Relative to med school, podiatry school is NOT very competitive at all. With your GPA and a middle of the road MCAT, you should be set if you come off as having a real motivated interest in the profession.

However, before you take the plunge, you really, really need to find a podiatrist in your area to shadow. I am not talking one half day of clinic or just watching a few "sexy" surgeries. Try to get the feel of what a real day/week/ month of being a podiatrist is all about. It's definitely not all glory, all the time like some of the surgical podiatrists and admissions people might make it seem. But it seems to me that overall most are at least satisfied or happy with their career choice (unless they have been lying to me).

I'll admit that in undergrad I was a bit lazy as well, and the end result while not bad by any standards, was less than my potential could have allowed. Just know for the future that that kind of work ethic won't fly in any postgraduate schooling, podiatry school included. I had to change my act when I got here, but I knew that coming in. School is TOUGH. It is not a dumbed down medical school like some people might believe. You're going to have to drastically change your study habits to succeed, and you can start by studying hard for the MCAT and hopefully that will give some insight as to whether or not you can hack it.

Positives of podiatry that were attractive to me were the potential hours allowing you to have a life outside of the office, decent income (or at least it was...), ability to work with your hands (yes, including surgery) and being an absolute expert in your field.

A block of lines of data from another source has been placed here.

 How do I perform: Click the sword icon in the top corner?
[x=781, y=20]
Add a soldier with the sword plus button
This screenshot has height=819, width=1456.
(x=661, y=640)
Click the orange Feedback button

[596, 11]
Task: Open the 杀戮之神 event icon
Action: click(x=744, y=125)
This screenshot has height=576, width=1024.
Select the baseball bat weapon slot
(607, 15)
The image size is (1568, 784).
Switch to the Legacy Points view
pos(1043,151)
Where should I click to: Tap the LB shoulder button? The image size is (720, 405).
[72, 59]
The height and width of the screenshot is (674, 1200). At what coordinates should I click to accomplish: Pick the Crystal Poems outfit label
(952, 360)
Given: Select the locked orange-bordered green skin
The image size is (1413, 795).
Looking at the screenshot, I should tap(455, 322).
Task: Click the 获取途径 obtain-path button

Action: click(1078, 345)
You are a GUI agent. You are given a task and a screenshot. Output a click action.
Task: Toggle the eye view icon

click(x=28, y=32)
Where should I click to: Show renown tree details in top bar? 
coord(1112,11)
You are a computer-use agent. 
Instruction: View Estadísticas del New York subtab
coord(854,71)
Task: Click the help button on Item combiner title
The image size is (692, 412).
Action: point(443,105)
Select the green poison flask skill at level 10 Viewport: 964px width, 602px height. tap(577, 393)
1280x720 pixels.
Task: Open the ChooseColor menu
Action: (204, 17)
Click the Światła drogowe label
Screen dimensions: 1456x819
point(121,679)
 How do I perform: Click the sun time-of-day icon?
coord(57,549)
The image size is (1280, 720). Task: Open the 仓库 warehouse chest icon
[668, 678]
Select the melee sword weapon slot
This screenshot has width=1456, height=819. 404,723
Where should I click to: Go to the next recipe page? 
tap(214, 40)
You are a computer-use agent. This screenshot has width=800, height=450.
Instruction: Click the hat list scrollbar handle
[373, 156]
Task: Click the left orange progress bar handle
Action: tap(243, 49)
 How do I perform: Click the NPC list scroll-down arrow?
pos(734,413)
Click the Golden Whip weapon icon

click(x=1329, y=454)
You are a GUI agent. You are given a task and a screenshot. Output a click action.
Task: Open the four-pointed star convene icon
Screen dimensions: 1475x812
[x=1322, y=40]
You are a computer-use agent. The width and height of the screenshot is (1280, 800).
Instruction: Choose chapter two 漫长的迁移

Negatives: often seen as a "2nd class doctor" including our continuing struggle for parity, income (21% Medicare cuts across the board for ALL doctors), routine foot care aspect can be seen just as "monotonous" as pharmacy (no offense to those who enjoy it and yes I realize it is an important part of what we do and no I did not say that I think it is boring or unimportant), often people don't even know what a podiatrist does or is or that they are competent foot and ankle surgeons.

GL, but don't make any rash decisions, especially with the current cuts. Take your time, do a LOT of research and do something that you'll enjoy.